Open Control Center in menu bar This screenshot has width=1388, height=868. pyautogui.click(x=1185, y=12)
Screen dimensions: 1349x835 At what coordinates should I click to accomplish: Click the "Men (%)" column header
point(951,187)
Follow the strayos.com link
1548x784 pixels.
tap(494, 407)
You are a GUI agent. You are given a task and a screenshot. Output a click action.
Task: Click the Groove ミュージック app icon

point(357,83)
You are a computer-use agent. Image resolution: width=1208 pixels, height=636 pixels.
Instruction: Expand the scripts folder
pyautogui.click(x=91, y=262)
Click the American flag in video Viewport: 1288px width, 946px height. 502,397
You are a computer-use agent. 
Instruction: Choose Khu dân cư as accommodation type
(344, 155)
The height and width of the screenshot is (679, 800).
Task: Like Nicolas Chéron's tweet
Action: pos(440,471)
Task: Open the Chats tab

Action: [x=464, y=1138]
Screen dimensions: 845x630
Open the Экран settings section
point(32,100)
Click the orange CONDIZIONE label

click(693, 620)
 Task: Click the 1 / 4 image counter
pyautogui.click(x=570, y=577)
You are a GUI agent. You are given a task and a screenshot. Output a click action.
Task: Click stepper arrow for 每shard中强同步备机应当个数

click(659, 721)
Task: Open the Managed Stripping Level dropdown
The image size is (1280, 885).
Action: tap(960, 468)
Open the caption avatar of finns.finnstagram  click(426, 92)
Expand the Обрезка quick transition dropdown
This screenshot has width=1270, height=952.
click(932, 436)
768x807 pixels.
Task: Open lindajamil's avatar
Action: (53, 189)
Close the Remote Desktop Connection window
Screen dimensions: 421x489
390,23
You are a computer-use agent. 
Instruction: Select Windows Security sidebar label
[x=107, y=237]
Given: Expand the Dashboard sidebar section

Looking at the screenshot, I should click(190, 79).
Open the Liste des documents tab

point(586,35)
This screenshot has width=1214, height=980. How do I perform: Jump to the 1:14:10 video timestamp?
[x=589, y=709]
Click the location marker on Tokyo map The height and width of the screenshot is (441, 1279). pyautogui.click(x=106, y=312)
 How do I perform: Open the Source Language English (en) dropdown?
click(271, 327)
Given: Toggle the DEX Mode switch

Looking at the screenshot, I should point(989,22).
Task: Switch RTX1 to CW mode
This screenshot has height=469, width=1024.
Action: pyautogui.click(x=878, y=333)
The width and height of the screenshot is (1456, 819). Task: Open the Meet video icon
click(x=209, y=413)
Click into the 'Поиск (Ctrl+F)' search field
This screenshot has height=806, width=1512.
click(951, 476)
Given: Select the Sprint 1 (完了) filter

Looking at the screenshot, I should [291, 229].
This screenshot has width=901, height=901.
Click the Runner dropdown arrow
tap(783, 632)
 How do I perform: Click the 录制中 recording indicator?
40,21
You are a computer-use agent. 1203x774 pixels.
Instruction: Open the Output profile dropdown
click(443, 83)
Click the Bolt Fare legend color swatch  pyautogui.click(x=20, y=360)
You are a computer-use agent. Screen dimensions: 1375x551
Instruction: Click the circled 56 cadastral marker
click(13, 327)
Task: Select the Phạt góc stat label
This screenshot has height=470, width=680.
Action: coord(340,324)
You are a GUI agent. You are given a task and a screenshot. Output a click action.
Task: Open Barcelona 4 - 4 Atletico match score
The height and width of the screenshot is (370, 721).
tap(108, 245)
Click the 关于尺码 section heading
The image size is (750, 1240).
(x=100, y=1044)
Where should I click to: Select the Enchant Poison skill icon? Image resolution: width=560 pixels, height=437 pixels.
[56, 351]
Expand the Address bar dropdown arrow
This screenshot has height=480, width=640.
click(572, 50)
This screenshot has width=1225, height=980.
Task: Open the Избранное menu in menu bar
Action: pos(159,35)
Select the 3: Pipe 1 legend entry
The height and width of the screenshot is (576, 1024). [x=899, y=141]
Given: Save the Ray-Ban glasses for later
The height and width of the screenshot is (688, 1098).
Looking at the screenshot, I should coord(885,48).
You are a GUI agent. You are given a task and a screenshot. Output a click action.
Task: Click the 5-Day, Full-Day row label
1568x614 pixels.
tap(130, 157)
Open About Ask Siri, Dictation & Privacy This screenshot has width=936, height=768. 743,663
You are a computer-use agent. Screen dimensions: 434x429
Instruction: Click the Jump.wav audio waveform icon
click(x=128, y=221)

^^^^

→ What you should do: Return the entries above exactly as they appear.

→ Answer section:
Open Control Center in menu bar This screenshot has width=1388, height=868. pyautogui.click(x=1185, y=12)
Screen dimensions: 1349x835 At what coordinates should I click to accomplish: Click the "Men (%)" column header
point(951,187)
Follow the strayos.com link
1548x784 pixels.
tap(494, 407)
You are a GUI agent. You are given a task and a screenshot. Output a click action.
Task: Click the Groove ミュージック app icon

point(357,83)
You are a computer-use agent. Image resolution: width=1208 pixels, height=636 pixels.
Instruction: Expand the scripts folder
pyautogui.click(x=91, y=262)
Click the American flag in video Viewport: 1288px width, 946px height. 502,397
You are a computer-use agent. 
Instruction: Choose Khu dân cư as accommodation type
(344, 155)
The height and width of the screenshot is (679, 800).
Task: Like Nicolas Chéron's tweet
Action: pos(440,471)
Task: Open the Chats tab

Action: [x=464, y=1138]
Screen dimensions: 845x630
Open the Экран settings section
point(32,100)
Click the orange CONDIZIONE label

click(693, 620)
 Task: Click the 1 / 4 image counter
pyautogui.click(x=570, y=577)
You are a GUI agent. You are given a task and a screenshot. Output a click action.
Task: Click stepper arrow for 每shard中强同步备机应当个数

click(659, 721)
Task: Open the Managed Stripping Level dropdown
The image size is (1280, 885).
Action: tap(960, 468)
Open the caption avatar of finns.finnstagram  click(426, 92)
Expand the Обрезка quick transition dropdown
This screenshot has width=1270, height=952.
click(932, 436)
768x807 pixels.
Task: Open lindajamil's avatar
Action: (53, 189)
Close the Remote Desktop Connection window
Screen dimensions: 421x489
390,23
You are a computer-use agent. 
Instruction: Select Windows Security sidebar label
[x=107, y=237]
Given: Expand the Dashboard sidebar section

Looking at the screenshot, I should click(190, 79).
Open the Liste des documents tab

point(586,35)
This screenshot has width=1214, height=980. How do I perform: Jump to the 1:14:10 video timestamp?
[x=589, y=709]
Click the location marker on Tokyo map The height and width of the screenshot is (441, 1279). pyautogui.click(x=106, y=312)
 How do I perform: Open the Source Language English (en) dropdown?
click(271, 327)
Given: Toggle the DEX Mode switch

Looking at the screenshot, I should point(989,22).
Task: Switch RTX1 to CW mode
This screenshot has height=469, width=1024.
Action: pyautogui.click(x=878, y=333)
The width and height of the screenshot is (1456, 819). Task: Open the Meet video icon
click(x=209, y=413)
Click into the 'Поиск (Ctrl+F)' search field
This screenshot has height=806, width=1512.
click(951, 476)
Given: Select the Sprint 1 (完了) filter

Looking at the screenshot, I should [291, 229].
This screenshot has width=901, height=901.
Click the Runner dropdown arrow
tap(783, 632)
 How do I perform: Click the 录制中 recording indicator?
40,21
You are a computer-use agent. 1203x774 pixels.
Instruction: Open the Output profile dropdown
click(443, 83)
Click the Bolt Fare legend color swatch  pyautogui.click(x=20, y=360)
You are a computer-use agent. Screen dimensions: 1375x551
Instruction: Click the circled 56 cadastral marker
click(13, 327)
Task: Select the Phạt góc stat label
This screenshot has height=470, width=680.
Action: coord(340,324)
You are a GUI agent. You are given a task and a screenshot. Output a click action.
Task: Open Barcelona 4 - 4 Atletico match score
The height and width of the screenshot is (370, 721).
tap(108, 245)
Click the 关于尺码 section heading
The image size is (750, 1240).
(x=100, y=1044)
Where should I click to: Select the Enchant Poison skill icon? Image resolution: width=560 pixels, height=437 pixels.
[56, 351]
Expand the Address bar dropdown arrow
This screenshot has height=480, width=640.
click(572, 50)
This screenshot has width=1225, height=980.
Task: Open the Избранное menu in menu bar
Action: pos(159,35)
Select the 3: Pipe 1 legend entry
The height and width of the screenshot is (576, 1024). [x=899, y=141]
Given: Save the Ray-Ban glasses for later
The height and width of the screenshot is (688, 1098).
Looking at the screenshot, I should coord(885,48).
You are a GUI agent. You are given a task and a screenshot. Output a click action.
Task: Click the 5-Day, Full-Day row label
1568x614 pixels.
tap(130, 157)
Open About Ask Siri, Dictation & Privacy This screenshot has width=936, height=768. 743,663
You are a computer-use agent. Screen dimensions: 434x429
Instruction: Click the Jump.wav audio waveform icon
click(x=128, y=221)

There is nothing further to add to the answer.